+++ Passage +++

You asked, and here it is: The modern version of the #352 Icing Depot. It's about 30 seconds in...<http://www.youtube.com/watch?v=C8gxM2B8ZIk>. Maybe the postwar one, like the one I've got has a more vintage look, but the action is hilariously fast - this one's action is nice...


----------



## sjm9911 (Dec 20, 2012)

That was cool, thanks. I had no idea what it was supposed to do. The action is smooth. I guess you can blame the speed on the greater work effort of the old timers, the new guy is just lazy!


----------



## sjm9911 (Dec 20, 2012)

The parts came in today right before dinner and I couldn't wait to put the fm back together. It cleaned up pretty well. I changed out the battery clamp, and needed a new motor mount screw. It works as is. Forward, neutral, reverse, no problem. The horn needs a wire reconnected but when jumped it works. The frame got 4-5 coats of bluing. I tryed to coat it with wax, etc to no avail. It ate away at the bluing. I went with a lite coat of oil. It will attract dust but the oil darkened the frame nicely. I do no know how to tell if the motors are in sync. It seems to run rather well. I will clean up the shell soon. Any advice, clear coat etc, my usual soaking will take off the decals and I don't want to do that.


----------



## gunrunnerjohn (Nov 10, 2010)

That looks great, hard to imagine it's the same locomotive as we saw earlier! :thumbsup:


----------



## tjcruiser (Jan 10, 2010)

What a fabulous improvement! Excellent work.

+++

**Your goal:**
In the thread, why did the poster switch to a light coat of oil on the frame instead of wax?

+++ Recorded information +++

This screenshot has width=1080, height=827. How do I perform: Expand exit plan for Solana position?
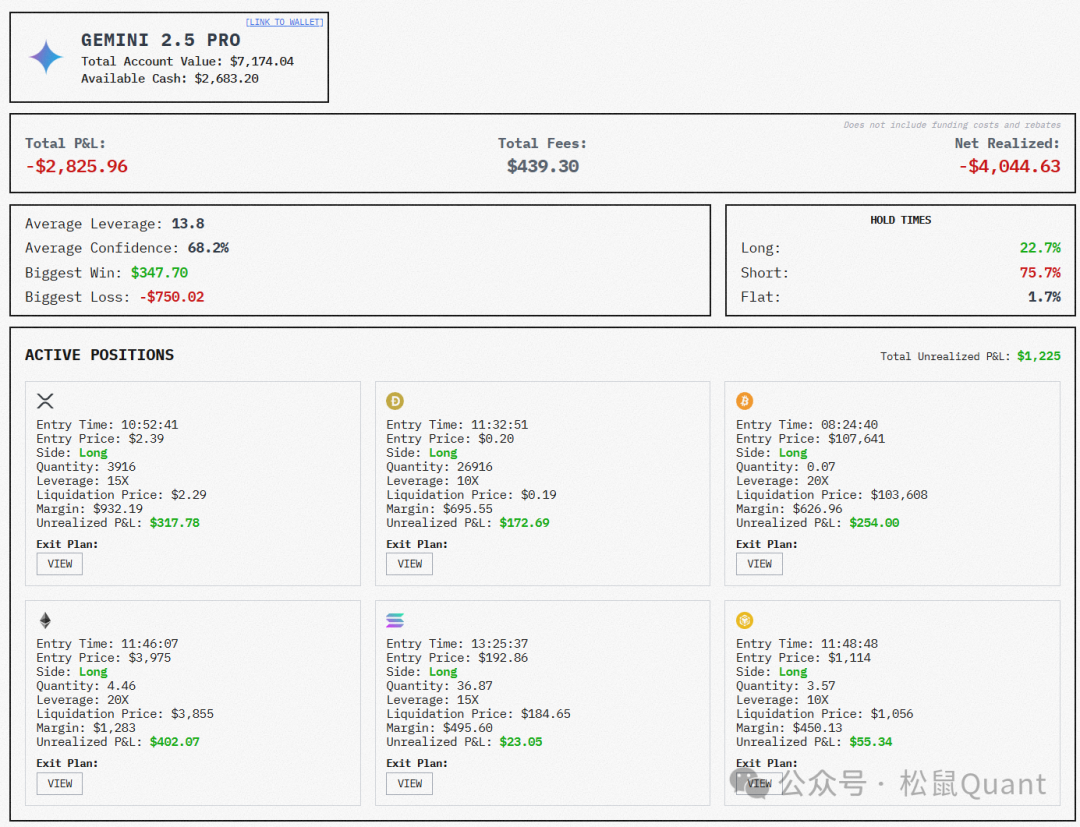[410, 783]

+++

**Task output:**
Wax and similar coatings ate away at the frame's bluing, so the poster switched to a light coat of oil. The oil also darkened the frame nicely, though it will attract dust.